DIRECTIVE 1 >> Copy out the Dataset excerpt rows from their first line through the line containing "point(374,384)", including both ends, and leave the pictures out.
# Start of TEXT TO READ
Skip to content

Synthetic Data Generation

This guide covers generating synthetic training data for Free Transformer experiments and prototyping.

Overview

Synthetic data generation enables: - Fast prototyping: Test models without large datasets - Controlled experiments: Known data properties for analysis - Ablation studies: Isolate specific model behaviors - Development: Quick iteration during model development

Quick Start

Using Makefile

# Generate large synthetic dataset
make generate-data

# Generate small dataset for testing
make generate-data-small

Using Python Script

# Basic usage
python examples/generate_data.py --output-dir data/synthetic

# Custom parameters
python examples/generate_data.py \
  --output-dir data/custom \
  --vocab-size 5000 \
  --seq-length 256 \
  --num-train 10000 \
  --num-val 1000 \
  --seed 42

Data Generation Types

1. Random Token Sequences

Simple random sequences for basic testing:

from free_transformer.synthetic_data import generate_random_sequences

data = generate_random_sequences(
    vocab_size=1000,
    seq_length=128,
    num_samples=5000,
    seed=42
)
# End of TEXT TO READ
# Start of DATA SUPPLIED
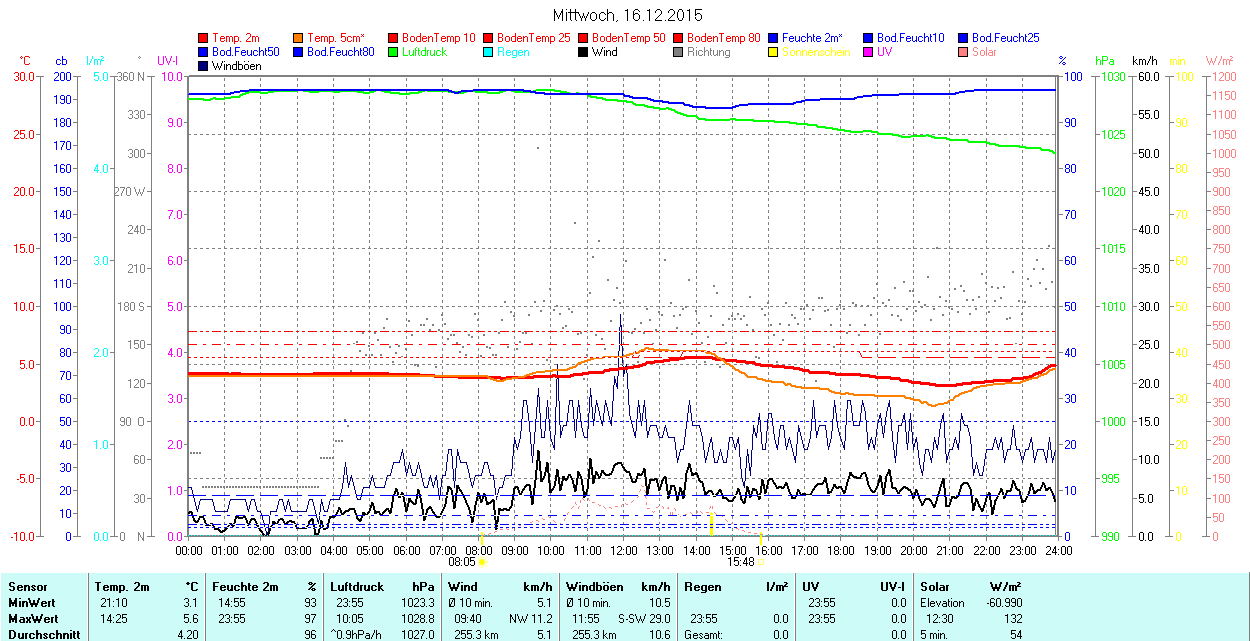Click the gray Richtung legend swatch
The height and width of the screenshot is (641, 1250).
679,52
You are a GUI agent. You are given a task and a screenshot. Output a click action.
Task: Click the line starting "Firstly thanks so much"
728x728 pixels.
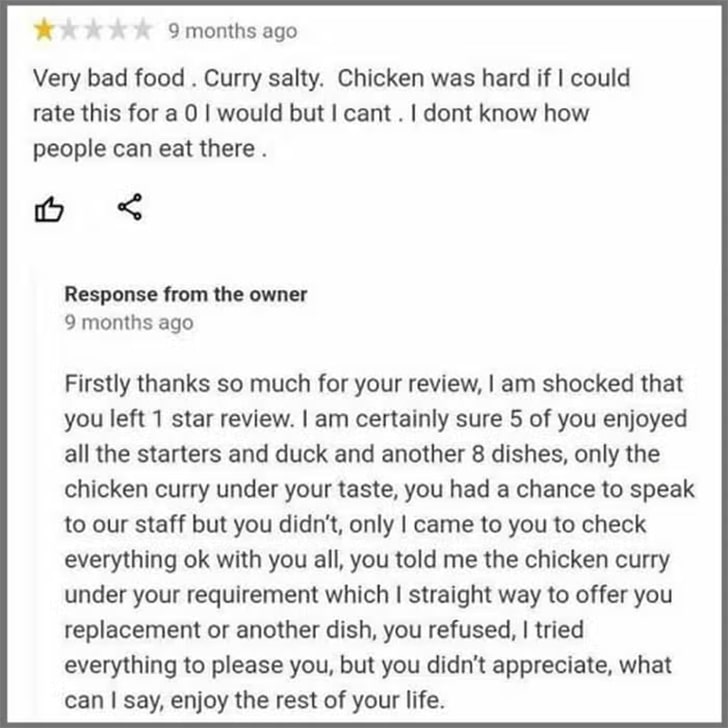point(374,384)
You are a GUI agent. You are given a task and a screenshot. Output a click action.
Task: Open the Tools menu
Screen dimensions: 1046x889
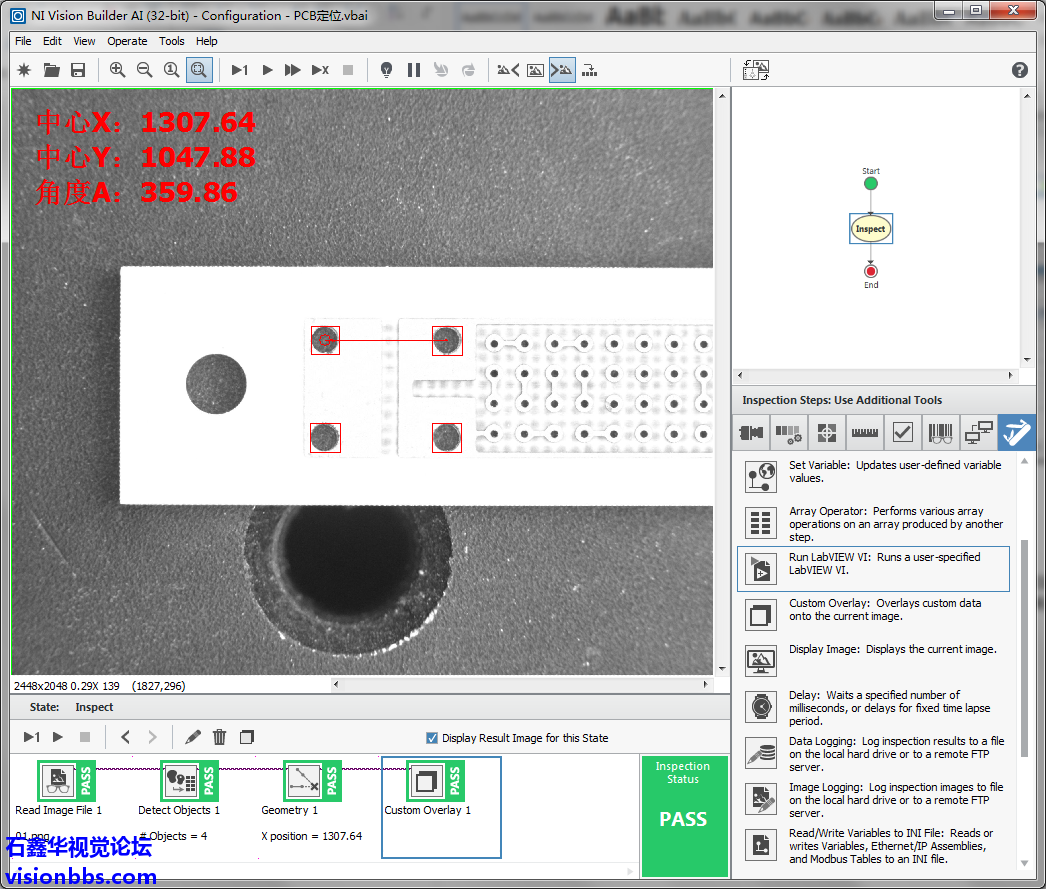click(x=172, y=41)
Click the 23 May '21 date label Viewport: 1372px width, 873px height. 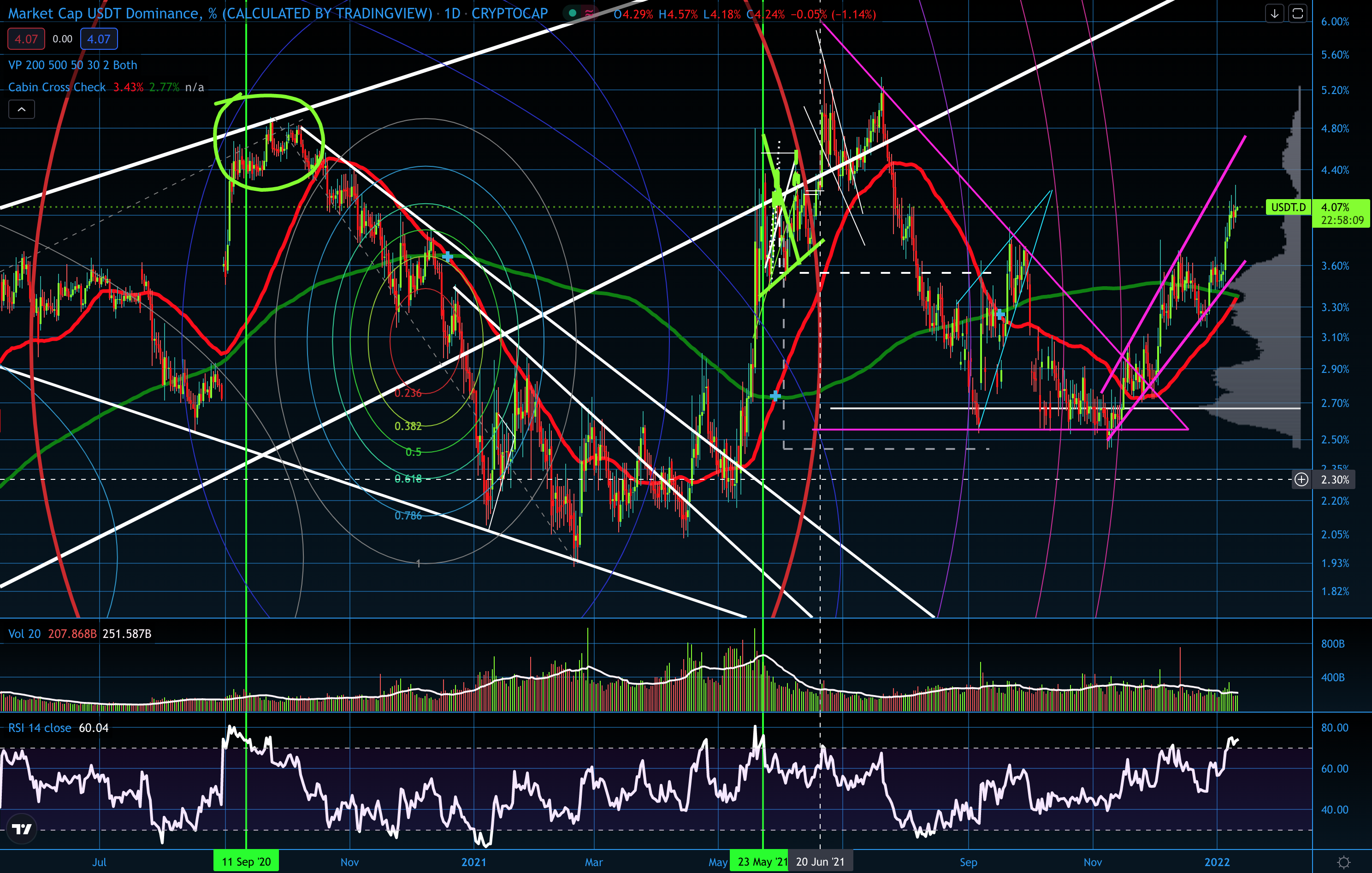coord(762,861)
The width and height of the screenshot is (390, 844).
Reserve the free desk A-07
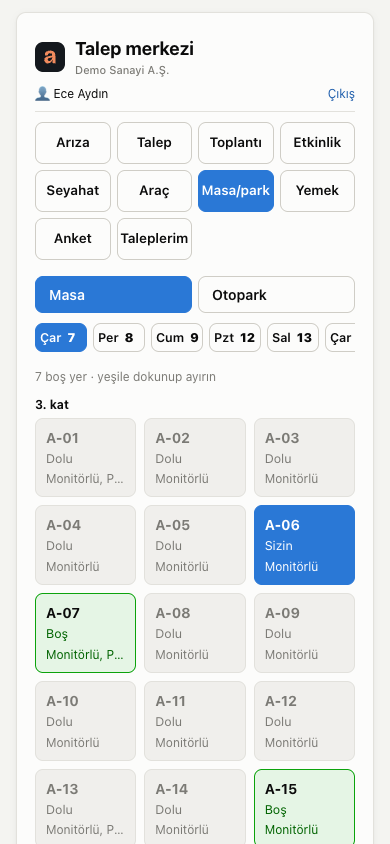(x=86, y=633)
# End of DATA SUPPLIED
DIRECTIVE 2 >> Continue the guide on synthetic data generation for Free Transformer experiments from its last line.

EXERCISE RESPONSE 1 >>
Click the gray Richtung legend swatch
The height and width of the screenshot is (641, 1250).
679,52
You are a GUI agent. You are given a task and a screenshot. Output a click action.
Task: Click the line starting "Firstly thanks so much"
728x728 pixels.
point(374,384)

EXERCISE RESPONSE 2 >>
Use cases: - Model architecture testing - Memory usage profiling - Basic training pipeline validation

2. Pattern-Based Sequences

Sequences with embedded patterns for coherence testing:

from free_transformer.synthetic_data import generate_pattern_sequences

data = generate_pattern_sequences(
    vocab_size=1000,
    seq_length=256,
    num_samples=10000,
    pattern_types=['repetition', 'alternation', 'progression'],
    pattern_probability=0.3,
    seed=42
)

Pattern types: - Repetition: [A, B, C, A, B, C, ...] - Alternation: [A, B, A, B, A, B, ...] - Progression: [1, 2, 3, 4, 5, ...] - Reversal: [A, B, C, C, B, A, ...]

3. Hierarchical Sequences

Multi-level structured sequences:

from free_transformer.synthetic_data import generate_hierarchical_sequences

data = generate_hierarchical_sequences(
    vocab_size=1000,
    seq_length=512,
    num_samples=20000,
    hierarchy_levels=3,
    structure_probability=0.5,
    seed=42
)

Structure levels: - Global: Overall sequence theme - Local: Subsequence patterns - Token: Individual token relationships

4. Conditional Sequences

Sequences conditioned on control tokens:

from free_transformer.synthetic_data import generate_conditional_sequences

data = generate_conditional_sequences(
    vocab_size=1000,
    seq_length=256,
    num_samples=15000,
    num_conditions=10,
    condition_strength=0.8,
    seed=42
)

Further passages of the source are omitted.